Dziennikarstwo – pasja z misją…
Łączę niezależne dziennikarstwo z oddolną dyplomacją. Podróżuję do różnych państw, nawiązuję ciekawe kontakty, piszę reportaże i przeprowadzam wywiady. Poznając ludzi z różnych regionów świata pragnę dowiedzieć się jak myślą i co mają do przekazania. Jednocześnie chciałabym, aby ludzie z innych krajów i kultur mieli dobre zdanie o Polakach. Mam więc świadomość, że spoczywa na mnie ogromna odpowiedzialność.
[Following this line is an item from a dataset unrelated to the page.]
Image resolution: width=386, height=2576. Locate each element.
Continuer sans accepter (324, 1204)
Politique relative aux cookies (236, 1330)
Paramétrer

Na poważnie zaczęło się od wypraw z Międzynarodowym Motocyklowym Rajdem Katyńskim, po których zrealizowałam non profit dwa filmy dokumentalne: „Rajd katyński – śladami pamięci” (wyróżniony na VII Międzynarodowym Festiwalu Filmów Historycznych i Wojskowych) oraz „Motocykliści”. Przewartościowałam wtedy swoje myślenie o Wschodzie i zrozumiałam, że dziennikarstwo jest nie tylko moją największą życiową pasją ale także misją.
Podczas moich wypraw poznaję niezwykłych ludzi i zbieram materiały do kolejnych publikacji. Podróżuję do państw ościennych, docieram też do krajów doświadczonych konfliktami, wojnami czy innymi trudnościami. W międzyczasie nawiązuję kontakty z dyplomatami akredytowanymi w Polsce.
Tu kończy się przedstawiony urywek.